(TASK INSTRUCTIONS): Convert every line of the items below into a JSON array of strings, one string per line, omitting blank lines.
══════════════════════════════
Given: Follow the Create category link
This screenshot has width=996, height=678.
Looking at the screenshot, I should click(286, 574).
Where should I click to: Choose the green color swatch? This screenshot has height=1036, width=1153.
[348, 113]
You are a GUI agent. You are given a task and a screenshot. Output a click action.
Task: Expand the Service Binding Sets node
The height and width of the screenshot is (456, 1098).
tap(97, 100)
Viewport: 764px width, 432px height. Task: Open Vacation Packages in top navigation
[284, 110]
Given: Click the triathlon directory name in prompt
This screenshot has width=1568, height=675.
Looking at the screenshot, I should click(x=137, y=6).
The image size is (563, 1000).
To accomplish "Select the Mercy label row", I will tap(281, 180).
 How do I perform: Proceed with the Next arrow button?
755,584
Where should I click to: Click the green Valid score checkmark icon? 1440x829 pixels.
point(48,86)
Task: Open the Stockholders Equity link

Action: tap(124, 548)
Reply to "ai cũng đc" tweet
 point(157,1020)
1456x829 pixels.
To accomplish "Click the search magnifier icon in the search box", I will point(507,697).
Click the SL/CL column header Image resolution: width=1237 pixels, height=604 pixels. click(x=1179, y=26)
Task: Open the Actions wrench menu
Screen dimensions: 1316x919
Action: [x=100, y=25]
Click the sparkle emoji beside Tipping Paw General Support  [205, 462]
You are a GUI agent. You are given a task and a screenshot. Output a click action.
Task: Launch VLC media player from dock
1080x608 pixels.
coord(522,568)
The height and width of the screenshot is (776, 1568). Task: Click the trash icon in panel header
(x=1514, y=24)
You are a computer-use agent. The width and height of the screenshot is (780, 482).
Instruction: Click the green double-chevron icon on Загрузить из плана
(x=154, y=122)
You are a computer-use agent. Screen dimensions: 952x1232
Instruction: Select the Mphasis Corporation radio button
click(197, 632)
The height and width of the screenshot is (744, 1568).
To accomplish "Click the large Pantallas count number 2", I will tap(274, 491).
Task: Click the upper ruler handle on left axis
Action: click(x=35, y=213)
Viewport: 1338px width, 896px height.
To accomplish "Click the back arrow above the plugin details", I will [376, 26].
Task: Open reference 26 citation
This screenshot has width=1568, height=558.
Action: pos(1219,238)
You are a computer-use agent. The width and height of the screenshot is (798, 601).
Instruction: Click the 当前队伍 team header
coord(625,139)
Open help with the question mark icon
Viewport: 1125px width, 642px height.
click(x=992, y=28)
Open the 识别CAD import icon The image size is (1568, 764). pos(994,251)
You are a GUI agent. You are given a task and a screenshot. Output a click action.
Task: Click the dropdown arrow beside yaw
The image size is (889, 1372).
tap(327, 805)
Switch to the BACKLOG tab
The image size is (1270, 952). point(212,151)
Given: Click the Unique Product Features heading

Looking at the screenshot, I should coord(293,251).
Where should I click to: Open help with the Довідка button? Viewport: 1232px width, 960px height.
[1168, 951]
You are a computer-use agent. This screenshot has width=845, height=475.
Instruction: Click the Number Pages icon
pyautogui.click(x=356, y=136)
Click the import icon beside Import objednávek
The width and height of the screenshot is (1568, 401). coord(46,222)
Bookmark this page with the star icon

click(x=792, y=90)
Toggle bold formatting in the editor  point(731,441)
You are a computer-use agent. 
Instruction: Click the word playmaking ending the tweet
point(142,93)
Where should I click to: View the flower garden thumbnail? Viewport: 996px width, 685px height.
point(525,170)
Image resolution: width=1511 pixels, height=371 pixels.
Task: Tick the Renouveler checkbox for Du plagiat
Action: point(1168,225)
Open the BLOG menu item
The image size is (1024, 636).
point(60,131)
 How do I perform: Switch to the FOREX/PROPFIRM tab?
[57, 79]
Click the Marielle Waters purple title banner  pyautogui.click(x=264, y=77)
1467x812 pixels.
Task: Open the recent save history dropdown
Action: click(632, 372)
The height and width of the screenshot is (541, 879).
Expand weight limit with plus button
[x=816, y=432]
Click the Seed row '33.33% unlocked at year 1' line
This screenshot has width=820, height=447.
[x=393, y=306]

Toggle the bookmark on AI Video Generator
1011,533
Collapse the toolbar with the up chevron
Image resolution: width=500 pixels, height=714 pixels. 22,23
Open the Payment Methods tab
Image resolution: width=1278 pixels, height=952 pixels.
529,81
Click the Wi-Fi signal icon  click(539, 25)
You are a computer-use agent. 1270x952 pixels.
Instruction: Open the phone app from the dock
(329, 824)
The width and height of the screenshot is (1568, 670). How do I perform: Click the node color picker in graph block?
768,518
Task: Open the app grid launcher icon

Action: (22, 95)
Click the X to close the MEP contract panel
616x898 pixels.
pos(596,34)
══════════════════════════════
(RESPONSE TO THE TASK):
[
  "Given: Follow the Create category link",
  "This screenshot has width=996, height=678.",
  "Looking at the screenshot, I should click(286, 574).",
  "Where should I click to: Choose the green color swatch? This screenshot has height=1036, width=1153.",
  "[348, 113]",
  "You are a GUI agent. You are given a task and a screenshot. Output a click action.",
  "Task: Expand the Service Binding Sets node",
  "The height and width of the screenshot is (456, 1098).",
  "tap(97, 100)",
  "Viewport: 764px width, 432px height. Task: Open Vacation Packages in top navigation",
  "[284, 110]",
  "Given: Click the triathlon directory name in prompt",
  "This screenshot has width=1568, height=675.",
  "Looking at the screenshot, I should click(x=137, y=6).",
  "The image size is (563, 1000).",
  "To accomplish \"Select the Mercy label row\", I will tap(281, 180).",
  " How do I perform: Proceed with the Next arrow button?",
  "755,584",
  "Where should I click to: Click the green Valid score checkmark icon? 1440x829 pixels.",
  "point(48,86)",
  "Task: Open the Stockholders Equity link",
  "Action: tap(124, 548)",
  "Reply to \"ai cũng đc\" tweet",
  " point(157,1020)",
  "1456x829 pixels.",
  "To accomplish \"Click the search magnifier icon in the search box\", I will point(507,697).",
  "Click the SL/CL column header Image resolution: width=1237 pixels, height=604 pixels. click(x=1179, y=26)",
  "Task: Open the Actions wrench menu",
  "Screen dimensions: 1316x919",
  "Action: [x=100, y=25]",
  "Click the sparkle emoji beside Tipping Paw General Support  [205, 462]",
  "You are a GUI agent. You are given a task and a screenshot. Output a click action.",
  "Task: Launch VLC media player from dock",
  "1080x608 pixels.",
  "coord(522,568)",
  "The height and width of the screenshot is (776, 1568). Task: Click the trash icon in panel header",
  "(x=1514, y=24)",
  "You are a computer-use agent. The width and height of the screenshot is (780, 482).",
  "Instruction: Click the green double-chevron icon on Загрузить из плана",
  "(x=154, y=122)",
  "You are a computer-use agent. Screen dimensions: 952x1232",
  "Instruction: Select the Mphasis Corporation radio button",
  "click(197, 632)",
  "The height and width of the screenshot is (744, 1568).",
  "To accomplish \"Click the large Pantallas count number 2\", I will tap(274, 491).",
  "Task: Click the upper ruler handle on left axis",
  "Action: click(x=35, y=213)",
  "Viewport: 1338px width, 896px height.",
  "To accomplish \"Click the back arrow above the plugin details\", I will [376, 26].",
  "Task: Open reference 26 citation",
  "This screenshot has width=1568, height=558.",
  "Action: pos(1219,238)",
  "You are a computer-use agent. The width and height of the screenshot is (798, 601).",
  "Instruction: Click the 当前队伍 team header",
  "coord(625,139)",
  "Open help with the question mark icon",
  "Viewport: 1125px width, 642px height.",
  "click(x=992, y=28)",
  "Open the 识别CAD import icon The image size is (1568, 764). pos(994,251)",
  "You are a GUI agent. You are given a task and a screenshot. Output a click action.",
  "Task: Click the dropdown arrow beside yaw",
  "The image size is (889, 1372).",
  "tap(327, 805)",
  "Switch to the BACKLOG tab",
  "The image size is (1270, 952). point(212,151)",
  "Given: Click the Unique Product Features heading",
  "Looking at the screenshot, I should coord(293,251).",
  "Where should I click to: Open help with the Довідка button? Viewport: 1232px width, 960px height.",
  "[1168, 951]",
  "You are a computer-use agent. This screenshot has width=845, height=475.",
  "Instruction: Click the Number Pages icon",
  "pyautogui.click(x=356, y=136)",
  "Click the import icon beside Import objednávek",
  "The width and height of the screenshot is (1568, 401). coord(46,222)",
  "Bookmark this page with the star icon",
  "click(x=792, y=90)",
  "Toggle bold formatting in the editor  point(731,441)",
  "You are a computer-use agent. ",
  "Instruction: Click the word playmaking ending the tweet",
  "point(142,93)",
  "Where should I click to: View the flower garden thumbnail? Viewport: 996px width, 685px height.",
  "point(525,170)",
  "Image resolution: width=1511 pixels, height=371 pixels.",
  "Task: Tick the Renouveler checkbox for Du plagiat",
  "Action: point(1168,225)",
  "Open the BLOG menu item",
  "The image size is (1024, 636).",
  "point(60,131)",
  " How do I perform: Switch to the FOREX/PROPFIRM tab?",
  "[57, 79]",
  "Click the Marielle Waters purple title banner  pyautogui.click(x=264, y=77)",
  "1467x812 pixels.",
  "Task: Open the recent save history dropdown",
  "Action: click(632, 372)",
  "The height and width of the screenshot is (541, 879).",
  "Expand weight limit with plus button",
  "[x=816, y=432]",
  "Click the Seed row '33.33% unlocked at year 1' line",
  "This screenshot has width=820, height=447.",
  "[x=393, y=306]",
  "Toggle the bookmark on AI Video Generator",
  "1011,533",
  "Collapse the toolbar with the up chevron",
  "Image resolution: width=500 pixels, height=714 pixels. 22,23",
  "Open the Payment Methods tab",
  "Image resolution: width=1278 pixels, height=952 pixels.",
  "529,81",
  "Click the Wi-Fi signal icon  click(539, 25)",
  "You are a computer-use agent. 1270x952 pixels.",
  "Instruction: Open the phone app from the dock",
  "(329, 824)",
  "The width and height of the screenshot is (1568, 670). How do I perform: Click the node color picker in graph block?",
  "768,518",
  "Task: Open the app grid launcher icon",
  "Action: (22, 95)",
  "Click the X to close the MEP contract panel",
  "616x898 pixels.",
  "pos(596,34)"
]